The big focus in this show is on the production elements. The costuming, co-designed by Taymor and Michael Curry, is subtle enough that you’re still capable of experiencing the human qualities that the actors bring to these beloved characters, but also clever enough that the children in the audience were absolutely mesmerized. A true standout was the costume worn by Drew Hirshfield as Zazu; though he was complemented with a puppet, between the costume and acting done by Hirshfield, the bird quality of the overbearing guardian came across in a shining way. Pumba’s costume, which also had some puppeteering qualities, was another big hit in many ways–the costume itself weighs 45 pounds. But actor Ben Lipitz made it seem like no big feat, bringing true life and personality to the warthog.
The massive (200 to be exact) amounts of impressive puppets in the show was certainly no walk in the park. However, Nick Cordileone, who portrayed meerkat Timone, had potentially one of the most difficult jobs. Working the 15 pound puppet with his entire body seems like it would tire Cordileone out–but he managed to keep up with Lipitz and Jelani Remy, who portrays an older Simba, without missing a beat. At first, the fact that Cordileone’s body was painted entirely green was extraordinarily distracting.

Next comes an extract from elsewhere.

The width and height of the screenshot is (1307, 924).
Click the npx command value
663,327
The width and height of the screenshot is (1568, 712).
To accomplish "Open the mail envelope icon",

However, the change in scenery from the more neutral and red tones to a greener place made much more sense, allowing the actor to disappear behind the puppet once more.
Though the production elements are impressive, the actors do not get lost on stage. A true stand-out was Patrick R. Brown as Scar, somehow managing to bring the estranged lion to life. Brown managed to both terrify the audience and give them laughs; his comedic timing was unmatched by anyone else in the cast, and yet, somehow, you felt bad for laughing at him. Brown, from the start of the show, managed to give Scar an element of sympathy with his acting, and yet somehow still made you turn on him and hate him by the end of the show.
A compliment also must be given to the relationship between the children and adults who portrayed the same roles in the performance. It’s difficult, to see a character grow up half way through, and have to accept a new actor in the child’s place, but Remy and Nia Holloway, who portrayed the older Nala, followed the cues given to them by their younger counterparts, making it easy to believe and even easier to love. The chemistry between Holloway and Remy was undeniable–and the Elton John classic, “Can You Feel the Love Tonight?” didn’t hurt, either.
Between the artful sets, skilled actors, beautiful costumes, makeup and puppets, and the pure, childlike joy that comes with a night at The Lion King, this show, presented by Broadway in Boston, is not one to be missed. The Lion King runs at the Boston Opera House through October 12th.